In November 2025, for instance, Secretary of War Pete Hegseth announced a reorganization of the existing program executive offices into portfolio acquisition executives.
“The acquisition chain of authority will run directly from the program manager to the PAE,” Hegseth said at the time. “Each PAE will be the single accountable official for portfolio outcomes and have the authority to act without running through months or even years of approval chains. And they’ll be held accountable to deliver results.”
The secretary said PAEs will be empowered with authorities to make decisions on cost, schedule and performance trade-offs that prioritize time to field and mission outcomes.
During a panel discussion yesterday as part of the Air and Space Forces Association’s warfare symposium in Aurora, Colorado, Air Force Gen. Dale R. White, director of critical major weapon systems, said that effort will be transformational in the acquisition community.

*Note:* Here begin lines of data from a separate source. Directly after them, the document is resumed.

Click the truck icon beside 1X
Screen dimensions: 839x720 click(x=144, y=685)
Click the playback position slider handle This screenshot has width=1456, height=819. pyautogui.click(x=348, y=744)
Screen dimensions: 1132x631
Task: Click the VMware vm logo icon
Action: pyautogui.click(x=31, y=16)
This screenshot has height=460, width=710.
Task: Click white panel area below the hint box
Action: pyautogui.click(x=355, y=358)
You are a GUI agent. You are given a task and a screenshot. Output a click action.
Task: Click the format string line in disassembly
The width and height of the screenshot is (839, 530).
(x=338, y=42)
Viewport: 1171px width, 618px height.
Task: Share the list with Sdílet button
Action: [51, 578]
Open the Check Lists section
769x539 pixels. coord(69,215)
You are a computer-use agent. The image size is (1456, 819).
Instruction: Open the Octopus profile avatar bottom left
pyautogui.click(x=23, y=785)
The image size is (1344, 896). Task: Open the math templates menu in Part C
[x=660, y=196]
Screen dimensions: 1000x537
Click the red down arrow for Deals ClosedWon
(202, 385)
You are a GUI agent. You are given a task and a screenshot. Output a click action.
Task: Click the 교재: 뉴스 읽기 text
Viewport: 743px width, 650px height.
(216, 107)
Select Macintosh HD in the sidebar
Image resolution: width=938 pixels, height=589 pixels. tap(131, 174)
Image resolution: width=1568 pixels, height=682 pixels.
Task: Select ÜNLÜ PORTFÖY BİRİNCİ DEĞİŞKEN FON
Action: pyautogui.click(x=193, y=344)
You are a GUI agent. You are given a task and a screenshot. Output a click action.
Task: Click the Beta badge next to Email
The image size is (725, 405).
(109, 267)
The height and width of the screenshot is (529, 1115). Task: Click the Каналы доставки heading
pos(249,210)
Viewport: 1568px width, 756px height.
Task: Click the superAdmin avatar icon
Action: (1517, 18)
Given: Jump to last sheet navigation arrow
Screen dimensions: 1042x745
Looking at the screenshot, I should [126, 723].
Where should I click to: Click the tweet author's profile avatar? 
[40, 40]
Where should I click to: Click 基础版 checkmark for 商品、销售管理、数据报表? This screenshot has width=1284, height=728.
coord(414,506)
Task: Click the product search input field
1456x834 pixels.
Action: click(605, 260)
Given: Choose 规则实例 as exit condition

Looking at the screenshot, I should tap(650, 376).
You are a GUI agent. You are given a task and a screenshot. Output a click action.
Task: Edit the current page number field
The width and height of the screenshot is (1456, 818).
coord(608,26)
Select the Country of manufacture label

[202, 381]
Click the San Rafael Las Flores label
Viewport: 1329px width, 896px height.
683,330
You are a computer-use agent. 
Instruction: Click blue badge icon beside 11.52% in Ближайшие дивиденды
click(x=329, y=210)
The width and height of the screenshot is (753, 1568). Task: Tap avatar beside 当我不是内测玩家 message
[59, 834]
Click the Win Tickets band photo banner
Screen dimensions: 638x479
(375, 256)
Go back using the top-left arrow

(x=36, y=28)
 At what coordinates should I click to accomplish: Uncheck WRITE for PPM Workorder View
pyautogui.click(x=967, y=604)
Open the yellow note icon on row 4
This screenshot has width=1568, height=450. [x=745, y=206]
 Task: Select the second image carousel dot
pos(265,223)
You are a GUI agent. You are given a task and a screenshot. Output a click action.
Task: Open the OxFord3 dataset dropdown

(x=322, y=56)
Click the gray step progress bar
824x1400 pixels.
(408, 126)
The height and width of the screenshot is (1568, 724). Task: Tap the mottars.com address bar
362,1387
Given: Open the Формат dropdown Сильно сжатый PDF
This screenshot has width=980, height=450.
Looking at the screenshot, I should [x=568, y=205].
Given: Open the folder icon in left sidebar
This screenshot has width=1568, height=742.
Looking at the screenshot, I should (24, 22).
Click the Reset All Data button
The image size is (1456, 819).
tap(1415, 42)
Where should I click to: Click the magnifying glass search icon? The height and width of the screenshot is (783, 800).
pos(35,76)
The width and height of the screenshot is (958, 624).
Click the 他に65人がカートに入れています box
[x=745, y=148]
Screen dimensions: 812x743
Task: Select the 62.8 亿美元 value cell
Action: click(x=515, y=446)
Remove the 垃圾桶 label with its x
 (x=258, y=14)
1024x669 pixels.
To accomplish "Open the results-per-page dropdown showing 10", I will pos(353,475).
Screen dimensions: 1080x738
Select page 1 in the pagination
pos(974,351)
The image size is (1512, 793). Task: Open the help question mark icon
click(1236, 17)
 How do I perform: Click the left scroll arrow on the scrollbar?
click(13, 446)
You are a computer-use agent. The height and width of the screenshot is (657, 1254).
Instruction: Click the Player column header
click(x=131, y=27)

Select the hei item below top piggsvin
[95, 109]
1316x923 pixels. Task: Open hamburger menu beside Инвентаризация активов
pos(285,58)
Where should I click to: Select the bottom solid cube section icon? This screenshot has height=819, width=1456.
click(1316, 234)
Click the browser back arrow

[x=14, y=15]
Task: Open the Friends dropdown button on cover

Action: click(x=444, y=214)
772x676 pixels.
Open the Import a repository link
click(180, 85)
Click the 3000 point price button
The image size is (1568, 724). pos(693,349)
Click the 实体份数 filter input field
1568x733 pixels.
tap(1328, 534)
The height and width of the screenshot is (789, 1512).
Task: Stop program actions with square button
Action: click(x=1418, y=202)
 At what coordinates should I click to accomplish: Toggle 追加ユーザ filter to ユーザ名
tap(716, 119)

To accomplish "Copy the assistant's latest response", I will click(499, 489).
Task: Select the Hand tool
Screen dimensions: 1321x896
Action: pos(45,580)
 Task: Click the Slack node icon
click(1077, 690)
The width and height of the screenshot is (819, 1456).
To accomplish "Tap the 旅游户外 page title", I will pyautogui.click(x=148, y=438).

“I think now we take it down to the next level and just think about where we are with our [program offices], what we’re doing with the PAEs, giving them authority to make decisions in real time, make trades, and be able to do probably the most important thing with this whole transformation,” White said. “[And that] is not measure ourselves against acquisition outcomes but measure ourselves against mission outcomes, allowing that PAE to look at the operational problem and work to figure out a solution to that problem and be able to have the decision space to do so.”
White said it’s not just PAEs that must be empowered to do their job, but the acquisition enterprise as a whole must be aligned to make acquisition success about meeting mission requirements for the warfighter, not just a positive business outcome.
“We’re just not empowering PAEs; the idea is you get unity of command,” he said. “You get unity of effort. You allow that contracting officer to have a voice in solving that operational problem, that [financial management] person, that engineer; you change the cultural mindset of how we look at what we’re doing.”
There are plenty of examples, White said, of where there was acquisition success that didn’t result in operational mission success.
“We may have done well on the acquisition side, but how well did that align to the operational need and what we’re trying to do,” he asked. “It is really that hard reset. It’s the empowerment piece and changing the dynamic by which we study the problems that we have.”
For acquisition professionals, White said, acquisition reform will require them to lead with conviction.
“Lead with vision, lead ruthlessly and lead with an intent to solve the operational problem,” he said. “If you want to know what acquisition as a warfighting function means, it means come together as a team, the operational team, the acquiring team, and deliver on the outcome. Sometimes that means you’re going to make some tough decisions that you have to have courage to make; make the decision, drive for the outcome.”